DATASET
* * * * *
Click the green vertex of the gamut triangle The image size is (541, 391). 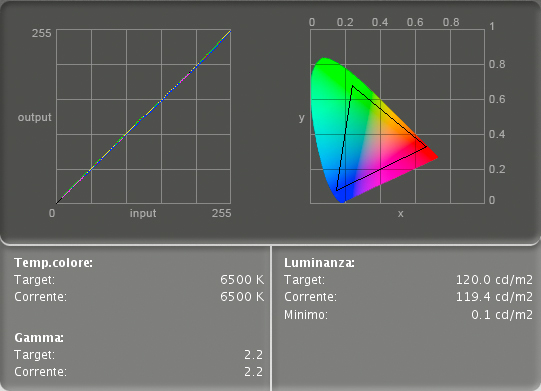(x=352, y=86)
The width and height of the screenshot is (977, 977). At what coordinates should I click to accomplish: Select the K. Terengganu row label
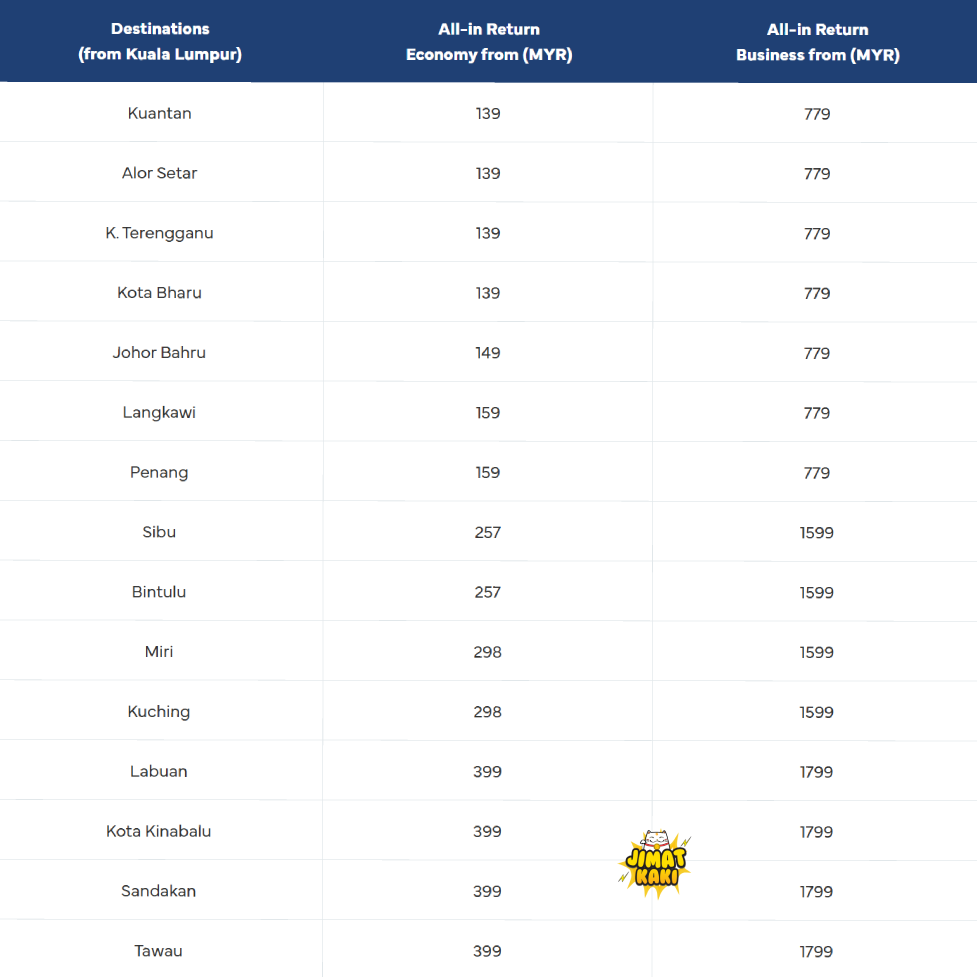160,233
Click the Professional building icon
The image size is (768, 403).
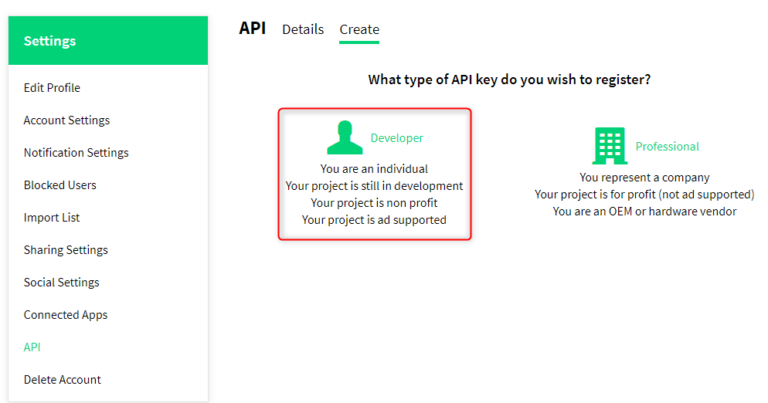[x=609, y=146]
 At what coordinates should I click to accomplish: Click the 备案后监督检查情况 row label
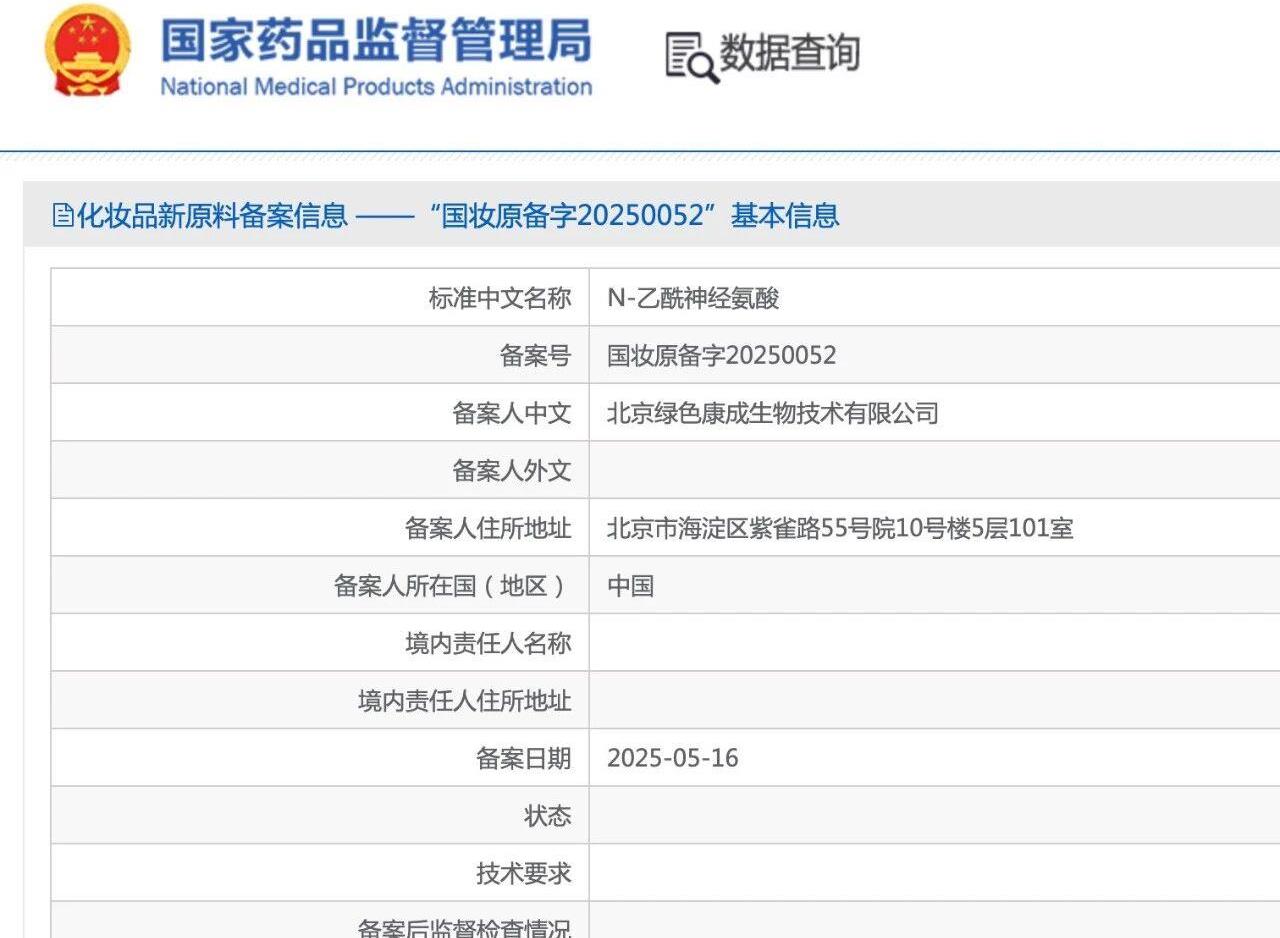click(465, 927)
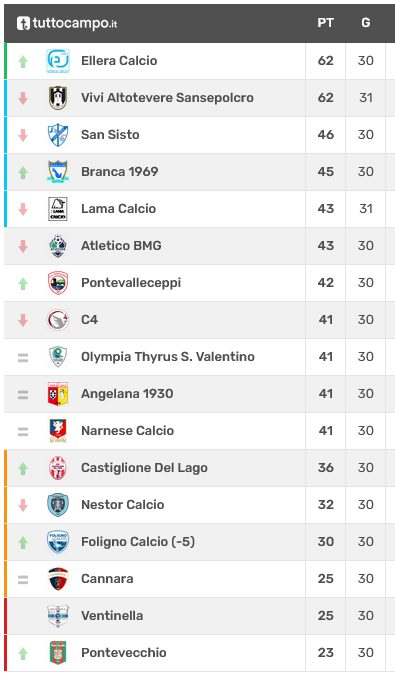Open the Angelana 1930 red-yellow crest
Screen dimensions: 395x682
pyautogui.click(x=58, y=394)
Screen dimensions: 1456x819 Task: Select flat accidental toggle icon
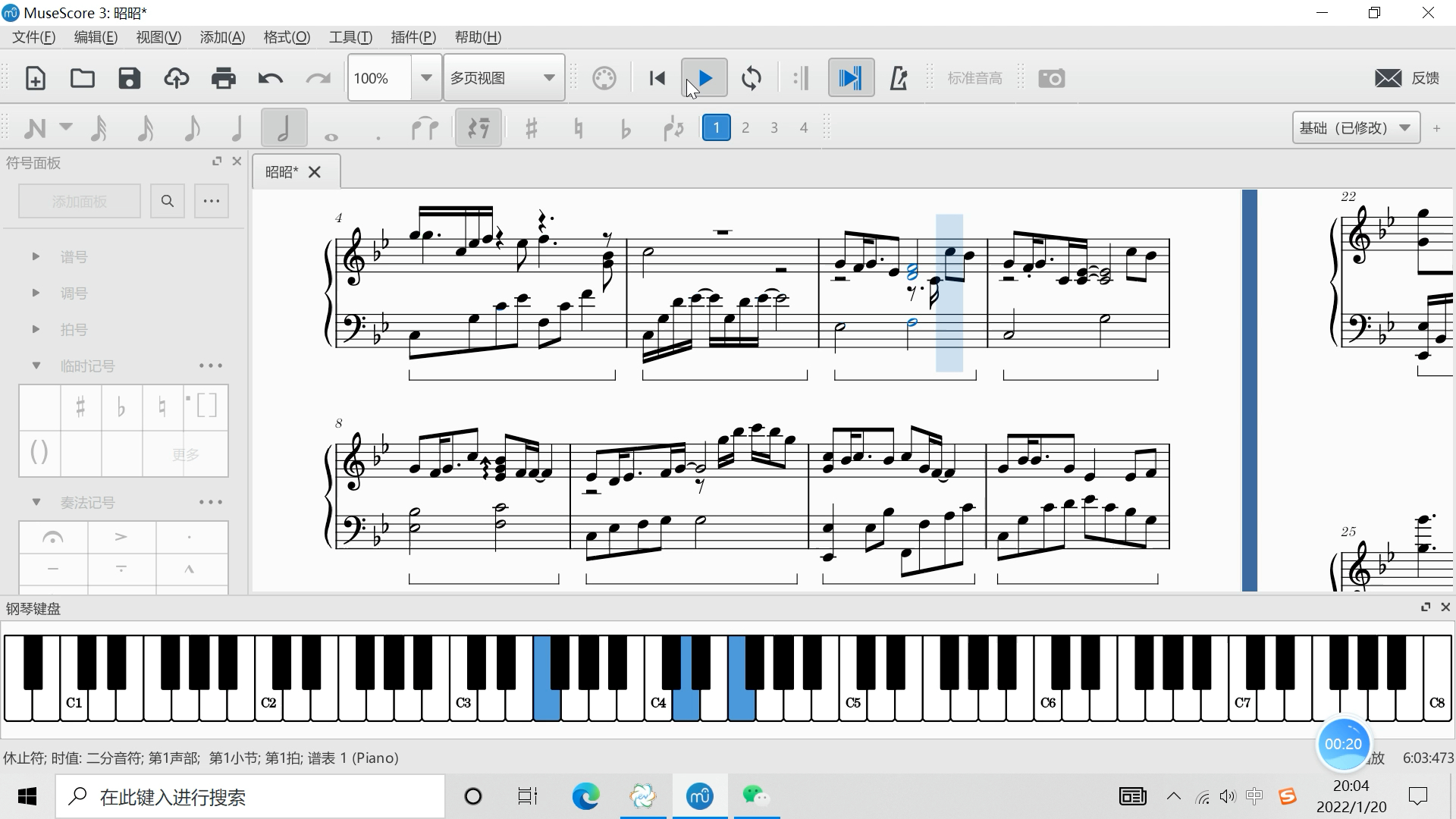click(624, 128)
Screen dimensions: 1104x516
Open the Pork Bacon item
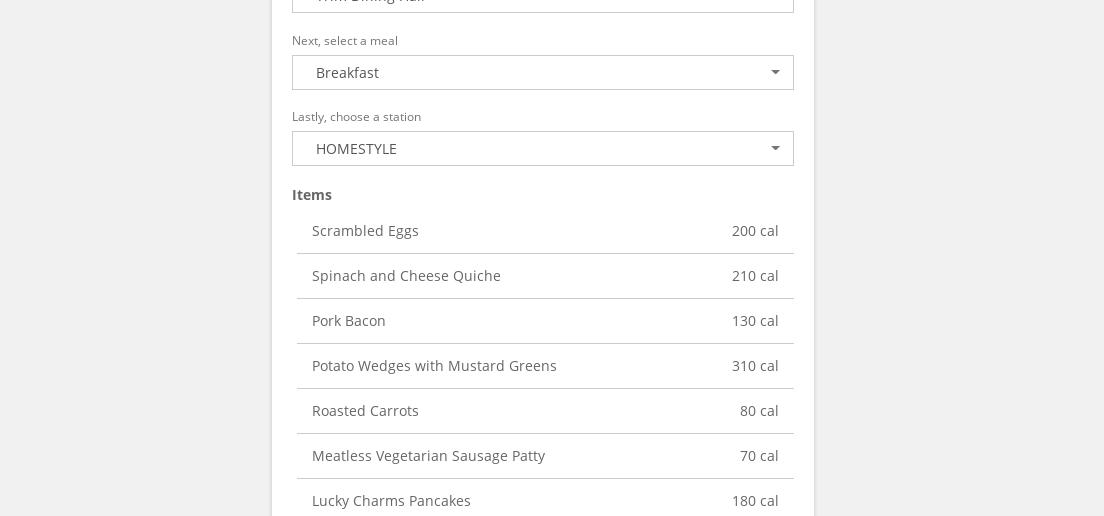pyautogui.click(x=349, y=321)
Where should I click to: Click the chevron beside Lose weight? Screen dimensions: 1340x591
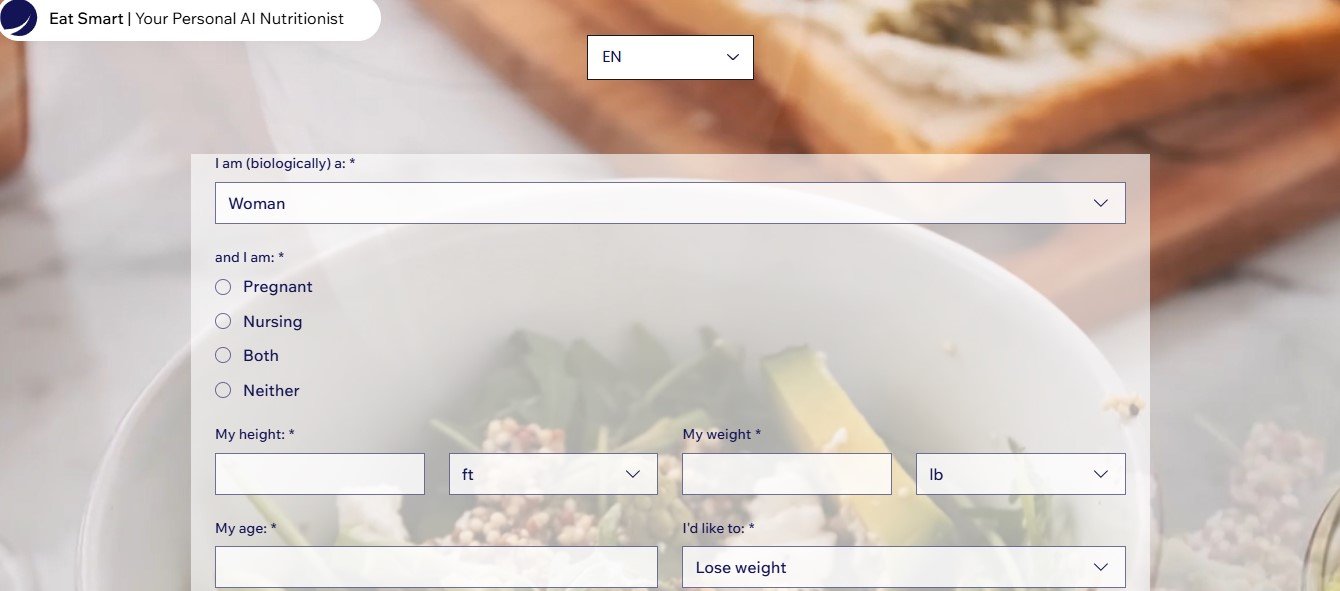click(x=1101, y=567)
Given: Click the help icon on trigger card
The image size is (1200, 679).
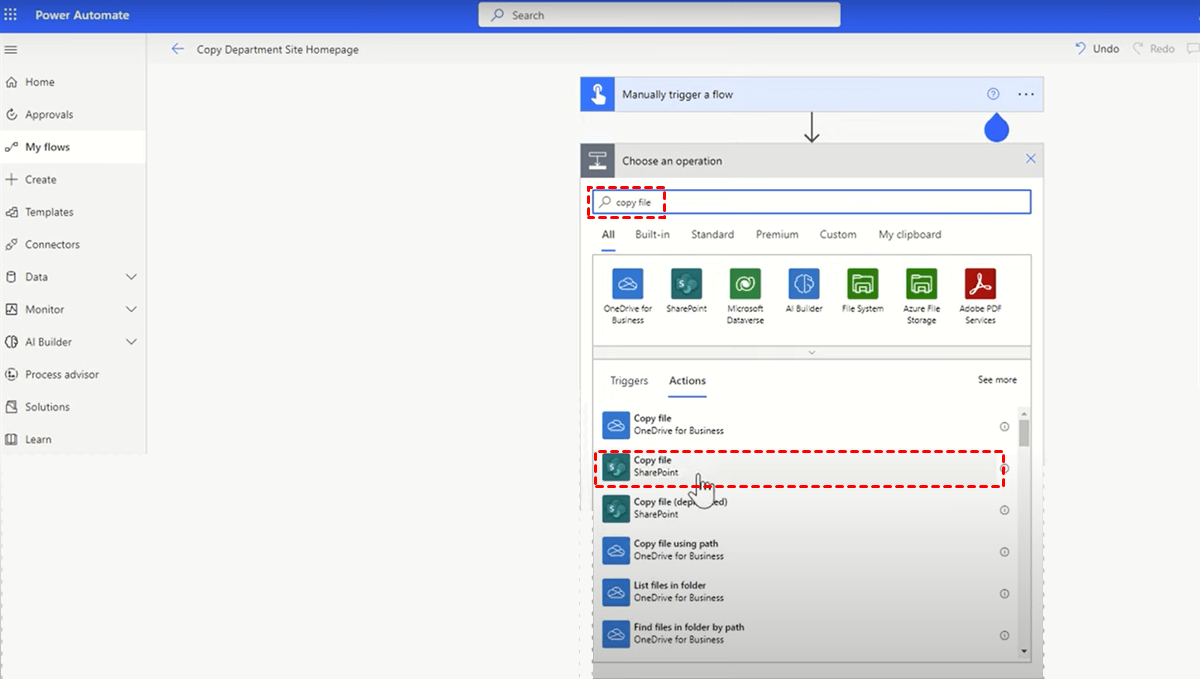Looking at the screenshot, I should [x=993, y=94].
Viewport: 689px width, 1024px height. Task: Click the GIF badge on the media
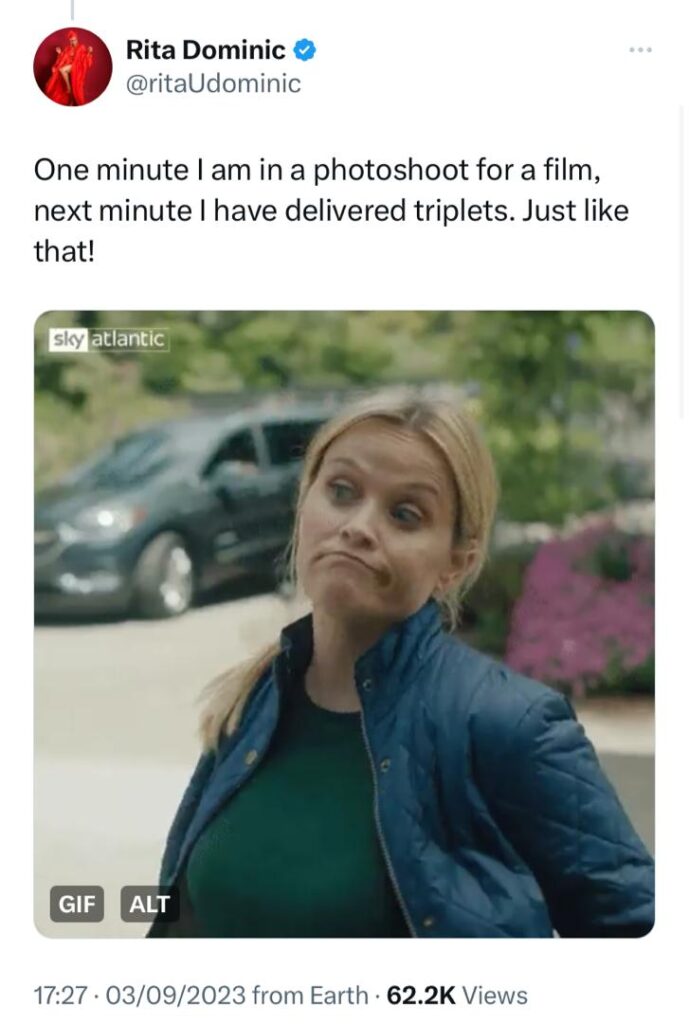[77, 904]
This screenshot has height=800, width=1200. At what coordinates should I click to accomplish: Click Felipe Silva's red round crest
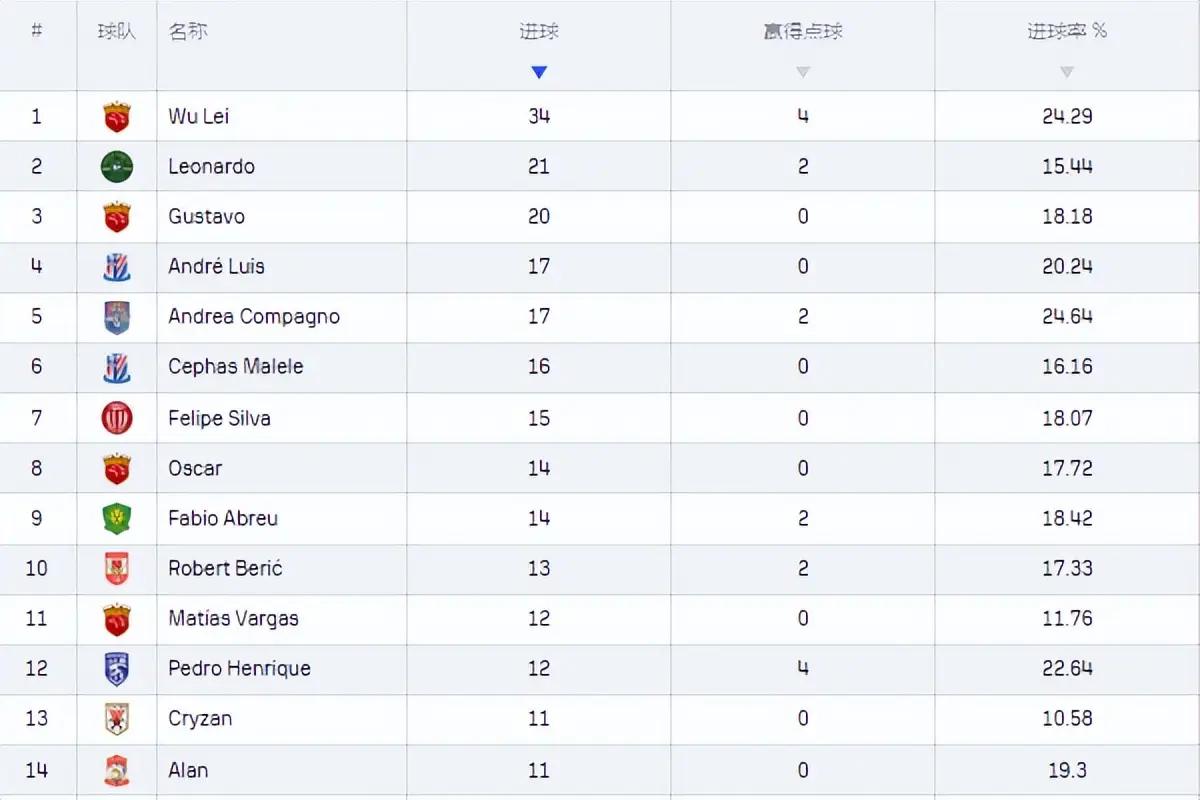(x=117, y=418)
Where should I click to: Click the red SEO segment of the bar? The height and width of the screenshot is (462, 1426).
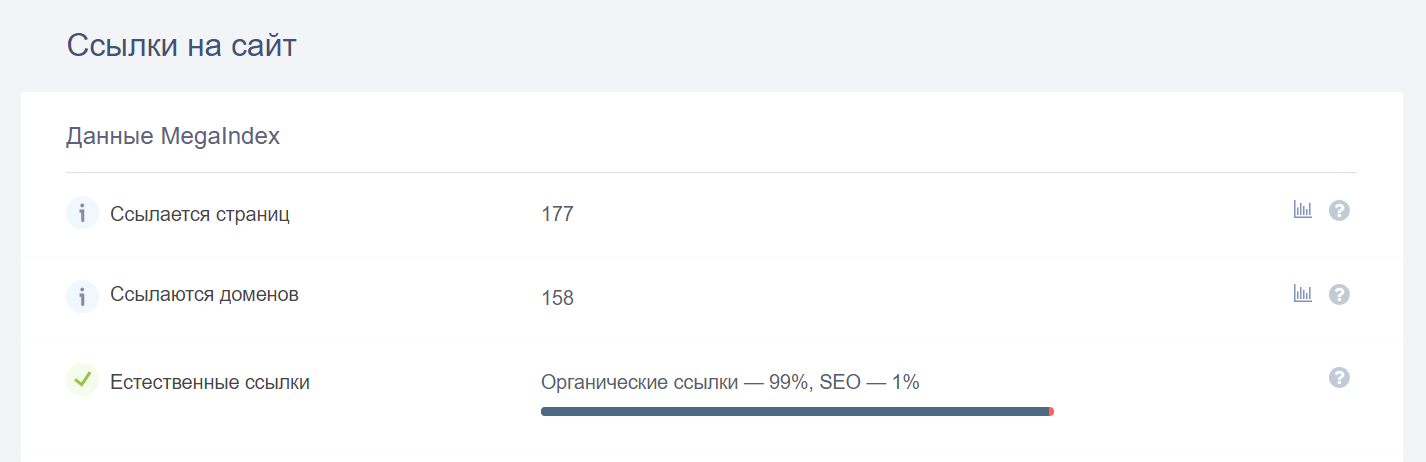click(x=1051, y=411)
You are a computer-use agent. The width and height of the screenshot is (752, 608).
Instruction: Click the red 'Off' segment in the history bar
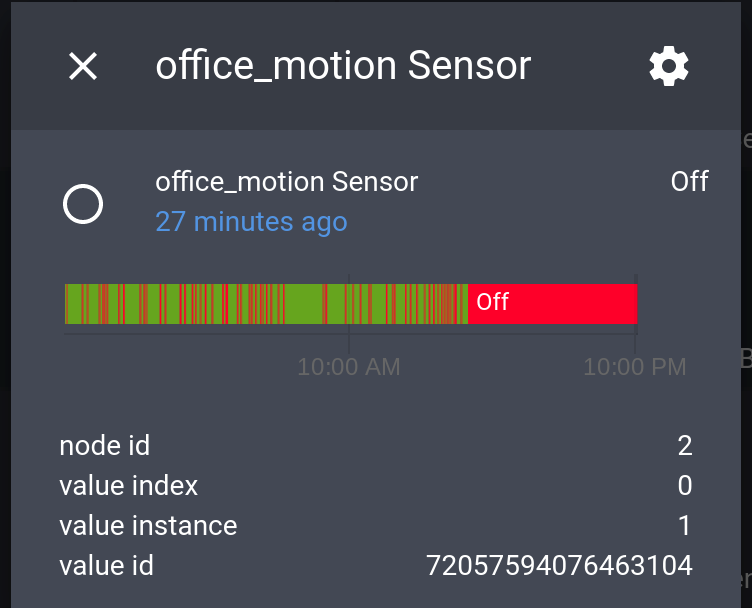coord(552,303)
* * * * *
Although the records above contain pictures, the copy must not; set down exactly the lines from the one with "At what coordinates should I click to accomplish: Click the" up to and including the one with "Given: Click the help icon on trigger card".

RESULT OF THE TASK
 At what coordinates should I click to accomplish: Click the 备案后监督检查情况 row label
click(465, 927)
Open the Angelana 1930 red-yellow crest
Screen dimensions: 395x682
pyautogui.click(x=58, y=394)
Screen dimensions: 1456x819 Task: Select flat accidental toggle icon
click(624, 128)
Screen dimensions: 1104x516
Open the Pork Bacon item
pyautogui.click(x=349, y=321)
Where should I click to: Click the chevron beside Lose weight? Screen dimensions: 1340x591
click(x=1101, y=567)
Given: Click the help icon on trigger card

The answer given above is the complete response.